CPU Bottleneck in general refers to the issue of data flow. Imagine the data flowing around your computer, it lives on disc drive and RAM. It flows through the CPU to be mangled and sent back to RAM. Sometimes data is sent to the GPU for further processing (aka rendering).

If the game you are playing relies on a lot of calculations on the data to determine new visuals, or say must interact over the network, these are additional processing steps which must happen before the GPU even gets hold of the data to render.

CPU bottleneck specifically implies the software (game) is trying to compute too much data. Your GPU might be capable of rendering it as fast as it gets it, but if it gets the data slowly ... then the frame rate is slow.

Freely change CPU for RAM, Network, Disc.

The real question then becomes, how do you determine which is the bottleneck? - check CPU usage - always 100%?
- check RAM usage - always 100%? - check network I/O ... you get the idea.
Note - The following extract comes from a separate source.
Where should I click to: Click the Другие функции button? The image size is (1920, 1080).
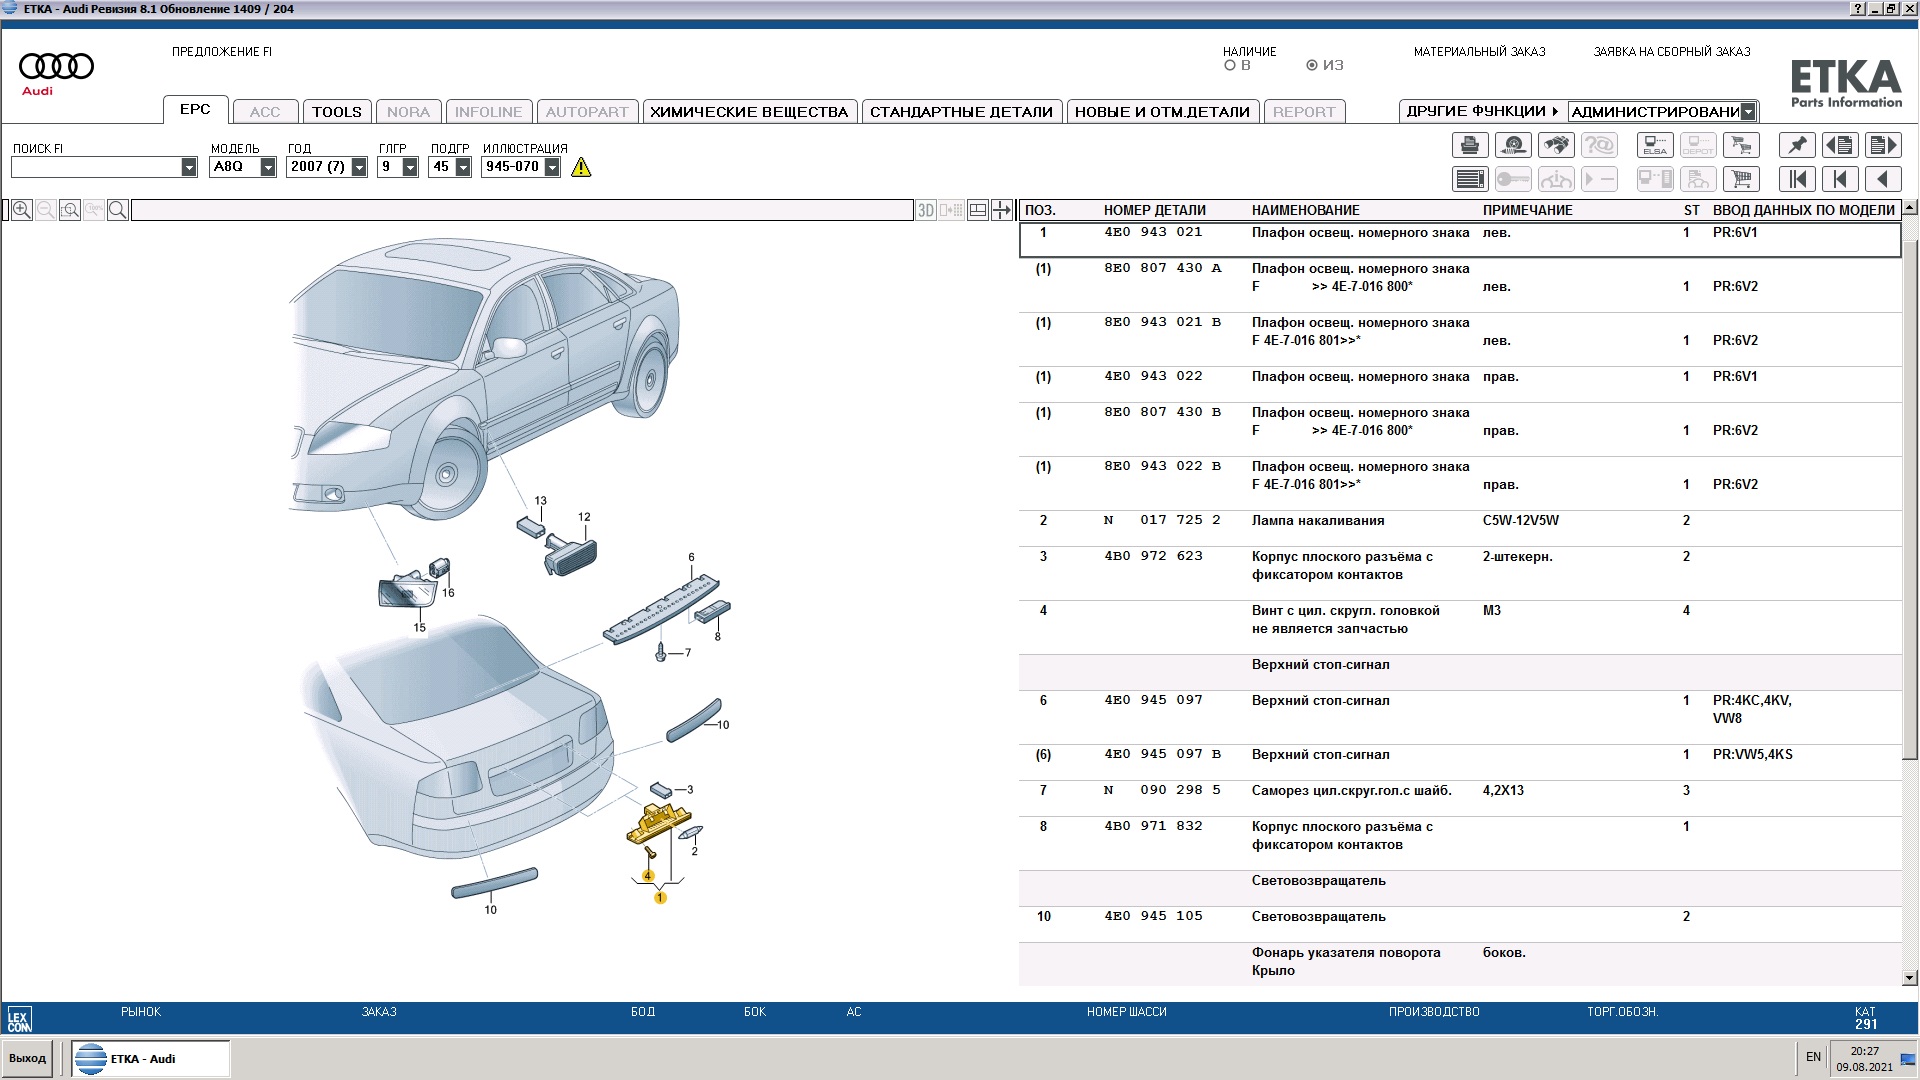coord(1482,112)
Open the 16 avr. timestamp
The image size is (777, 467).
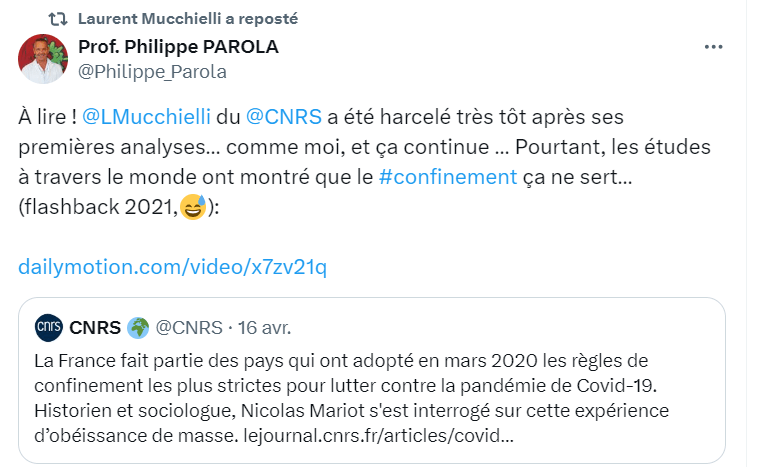click(261, 326)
In the end, you need to have sufficient RAM to store the data, sufficient CPU throughput (aka MHZ) to process the data, sufficient disc I/O and network I/O to transport the data and sufficient GPU to render. once all those components line up, your game will blaze along at mega-joule frames per second.

And, lastly, no this will not last you forever.

As games become more sophisticated they will inevitably require more RAM, more CPU, more disc/network I/O and more GPU rendering.